Copper on hold in London, watching strike talks

LONDON - Copper futures eased on Wednesday as the market awaited word on resolving a nine-day strike at the world’s largest copper mine, Escondida in Chile, dealers said.

By (Reuters)

Published: Wed 16 Aug 2006, 7:55 PM

Last updated: Sat 4 Apr 2015, 2:14 PM

“People expect Escondida to settle soon and are not keen to buy. At the same time, with stocks this low, no one wants to sell either,” a London Metal Exchange (LME) dealer said.

Copper futures on the LME stood at $7,545/7,565 a tonne in midsession dealing, down 1.4 percent from Tuesday’s close of $7,650.

Striking workers and management at Escondida, which produces 8 percent of the world’s copper, said they had made progress towards a deal in talks on Tuesday aimed at ending a nine-day walkout.

Key financial issues would be addressed when talks resumed on Wednesday, a union spokesman said. The strike by more than 2,000 workers has cut the mine’s roughly 3,500 tonnes of daily production by about 60 percent.

“The production losses (at Escondida) could wipe out half the LME inventory very quickly,” ABN AMRO commodity analyst Nick Moore told Reuters, adding that a speedy resolution would prompt some selling.

“We are forecasting that prices will ease as the year progresses. We see prices averaging $7,275 for the second half of the year.”

LME stocks rose a modest 475 tonnes overnight to 113,275 tonnes, just over two days of world use.

Dealers noted that the market appeared unconcerned about availability of copper with the premium for cash metal easing to just $13/18 above the three month price, versus $75 a week ago. The premium, also known backwardation, had shrunk from over $200 in mid-May.

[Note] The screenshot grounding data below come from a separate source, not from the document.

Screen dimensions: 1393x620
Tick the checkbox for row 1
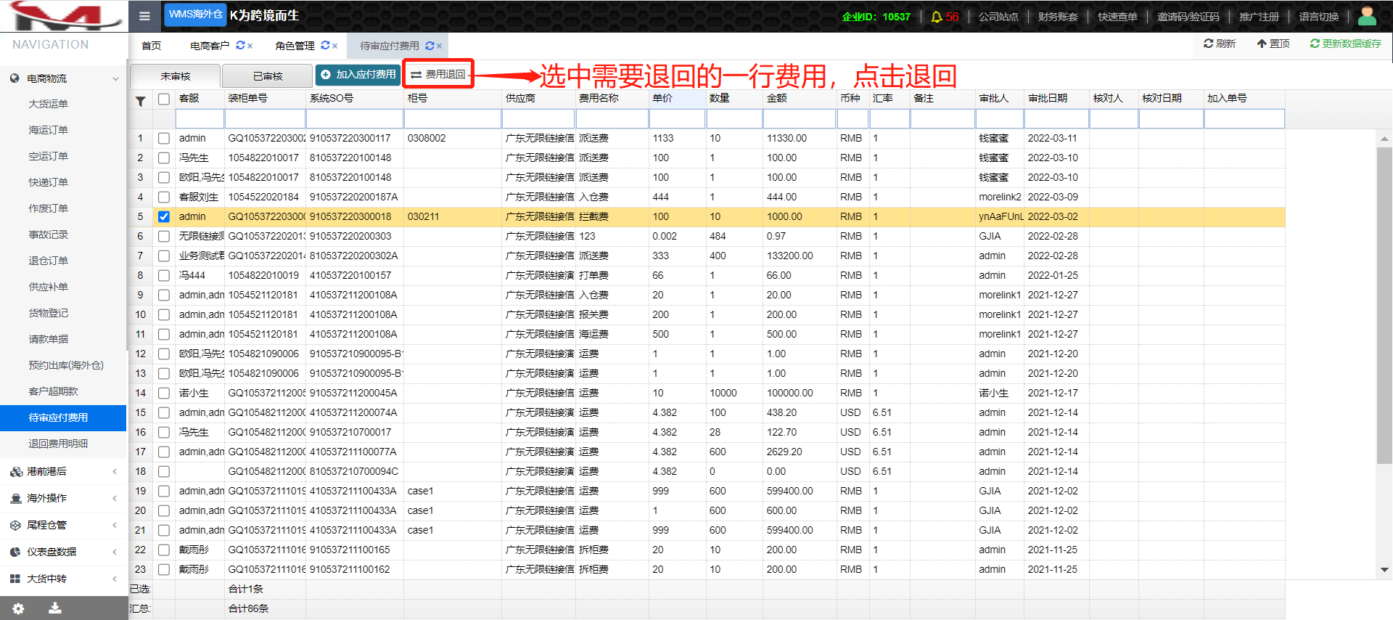164,138
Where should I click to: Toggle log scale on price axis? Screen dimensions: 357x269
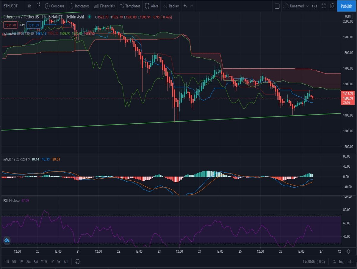pos(341,262)
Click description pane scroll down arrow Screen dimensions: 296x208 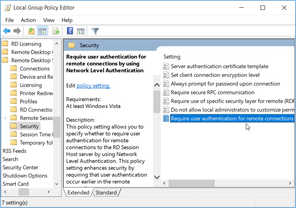(157, 177)
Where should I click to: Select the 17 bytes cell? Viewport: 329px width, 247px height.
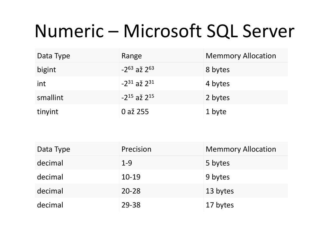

“The backwardation has come in a lot. Perhaps the perception is that stocks are not that tight,” Man Financial analyst Edward Meir said.

Critical nickel

Nickel was higher at $27,700, versus $27,400. In electronic dealing nickel hit a fresh record high of $28,100.

Stocks of nickel in LME warehouses rose a net 354 tonnes to 6,162 on Wednesday after deliveries into Rotterdam and Baltimore totalling 720 tonnes.

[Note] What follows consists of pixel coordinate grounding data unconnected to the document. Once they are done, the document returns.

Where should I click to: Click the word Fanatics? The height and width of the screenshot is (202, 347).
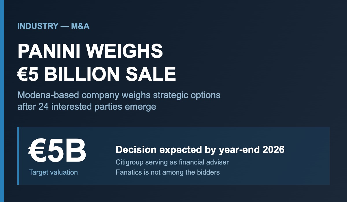tap(128, 172)
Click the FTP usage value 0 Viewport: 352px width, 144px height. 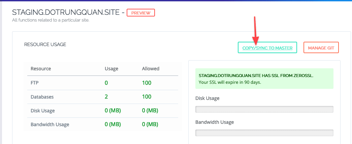(106, 83)
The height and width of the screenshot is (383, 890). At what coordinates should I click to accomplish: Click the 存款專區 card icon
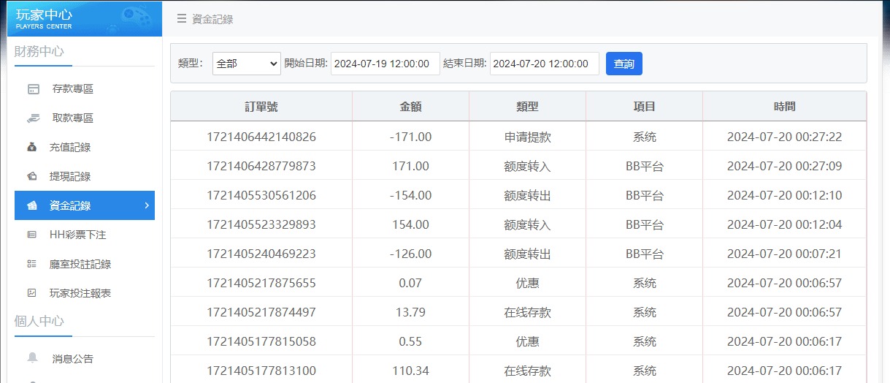[x=33, y=89]
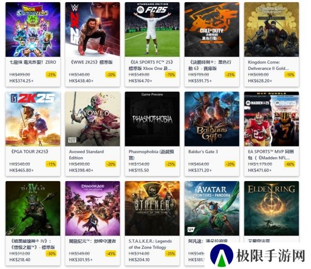Screen dimensions: 311x269
Task: Select the Baldur's Gate 3 cover image
Action: 212,119
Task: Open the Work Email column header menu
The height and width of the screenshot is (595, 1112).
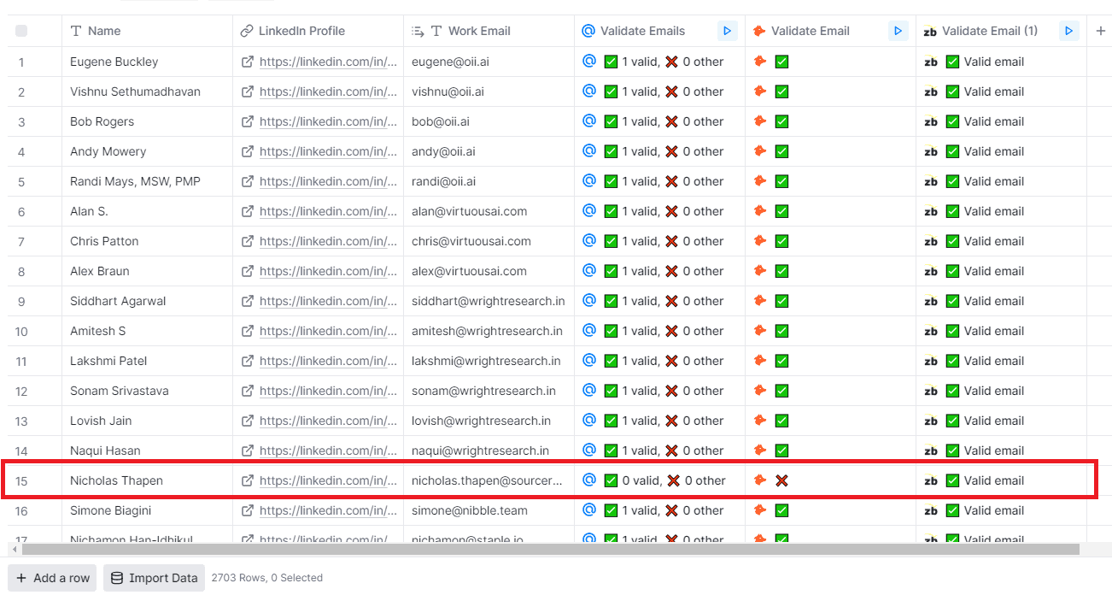Action: click(478, 31)

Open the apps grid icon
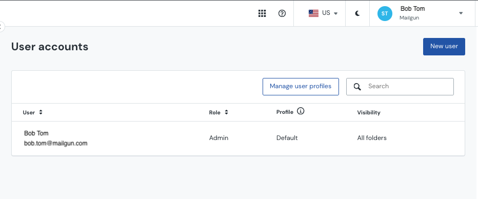pos(262,13)
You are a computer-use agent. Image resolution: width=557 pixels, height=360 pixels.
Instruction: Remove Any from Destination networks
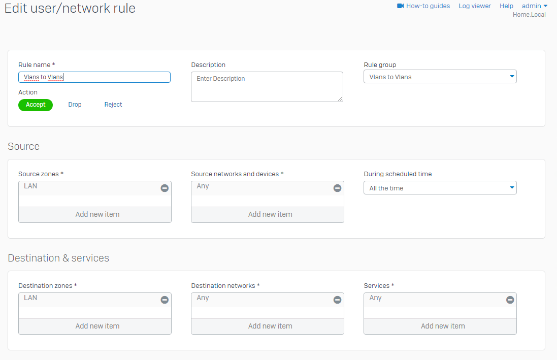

But the amount of metal available to the market fell to 1,374 tonnes as cancelled warrants -- metal earmarked for delivery -- rose to 4,788 tonnes from 3,600 on Tuesday.

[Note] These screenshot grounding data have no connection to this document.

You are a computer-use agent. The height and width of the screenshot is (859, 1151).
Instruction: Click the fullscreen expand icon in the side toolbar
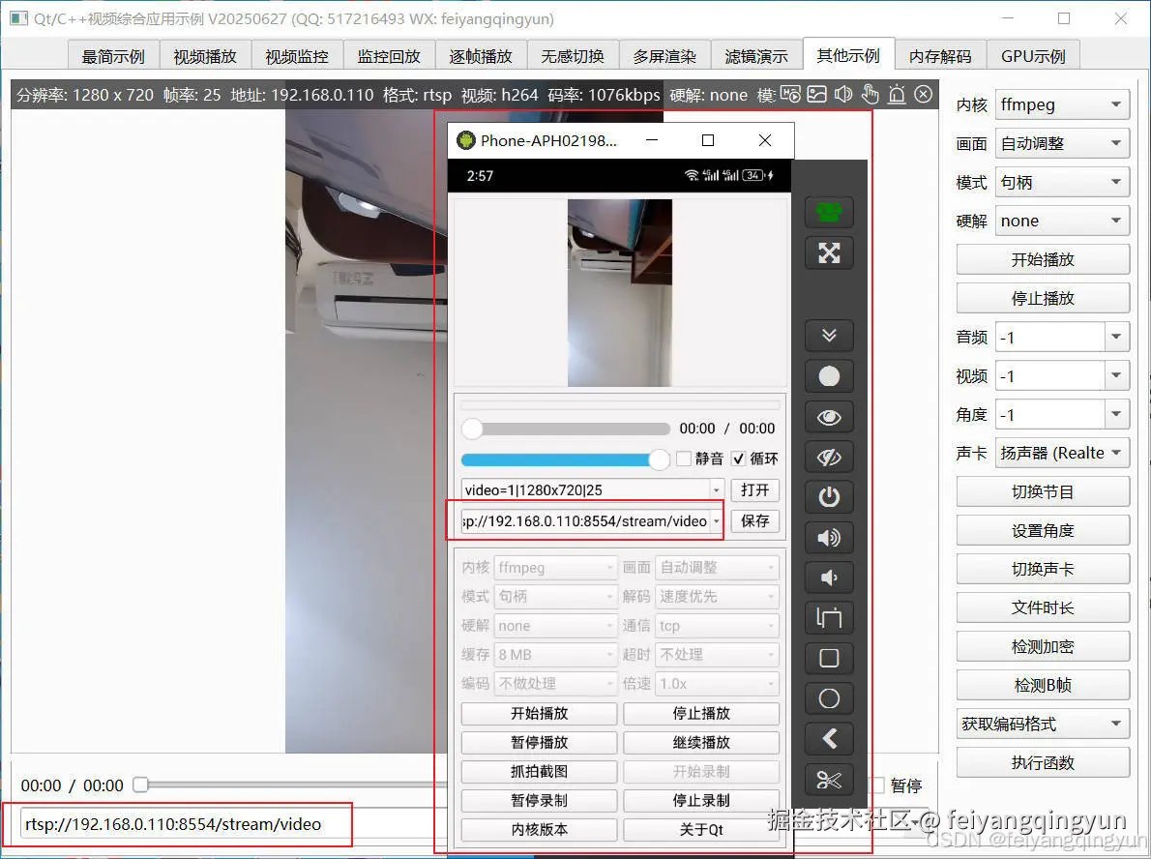[829, 252]
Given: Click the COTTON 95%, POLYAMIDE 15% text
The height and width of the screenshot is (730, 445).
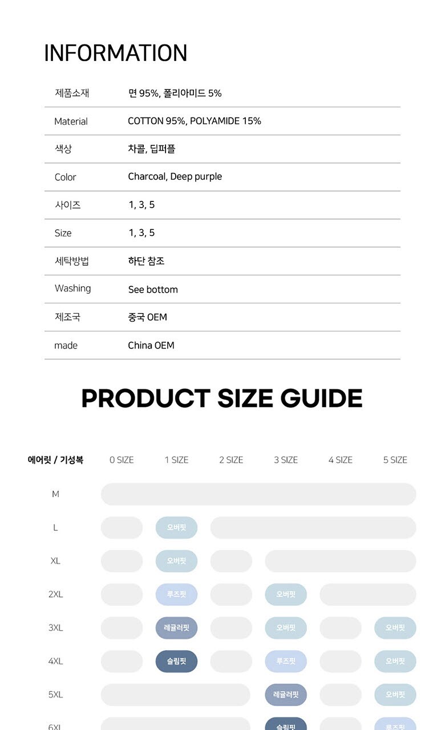Looking at the screenshot, I should point(195,121).
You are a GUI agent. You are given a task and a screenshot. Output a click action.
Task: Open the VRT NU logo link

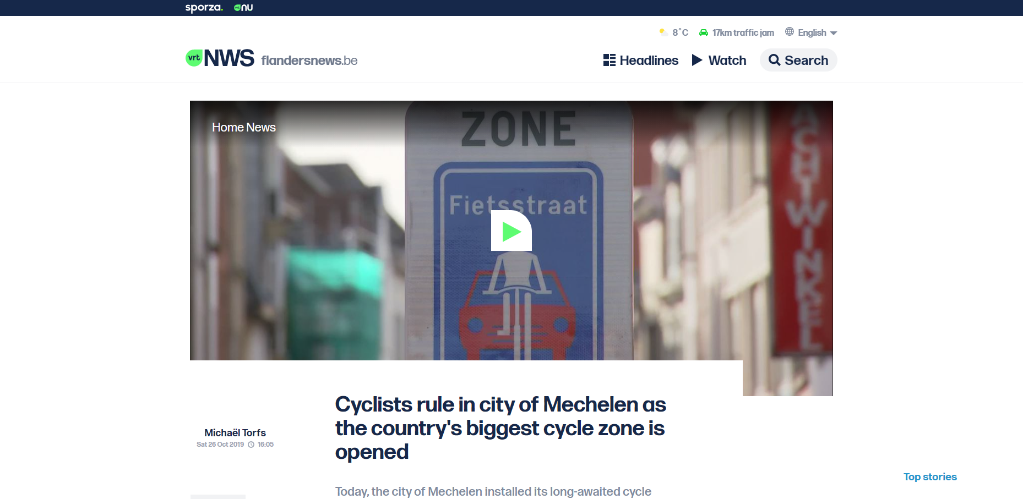(243, 8)
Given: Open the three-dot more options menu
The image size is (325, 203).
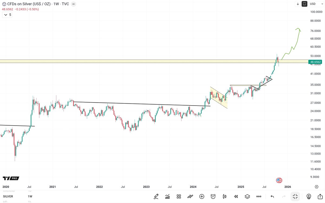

“If you are short of nickel, the low level stock is a very worrying,” the LME dealer said.

Daily world nickel consumption is around 3,500 tonnes.

“Low inventories are determining prices and the market will be very volatile,” Moore said.

“The premium for cash metal above three months is around $2,000 and that is not attracting enough metal to warehouses.

He said $30,000 was a near-term psychological target, but if metal was not available, prices would have to continue to rise to a point which discouraged consumer buying to bring the market back into balance.

Lead eased $15 to $1,195, but was supported by supply disruptions in Australia. Lead prices have climbed 30 percent since dipping to $928 in mid June. Lead hit a contract high of $1,435 in the first quarter of 2006.

Canada’s Ivernia Inc. said it will take longer than expected to bring its Magellan lead mine to full production as it awaits replacement equipment and BHP Billiton said ore milling at its Cannington lead, zinc and silver mine would be reduced by 20 percent through fiscal 2007.

LME aluminium was down $25 at $2,471.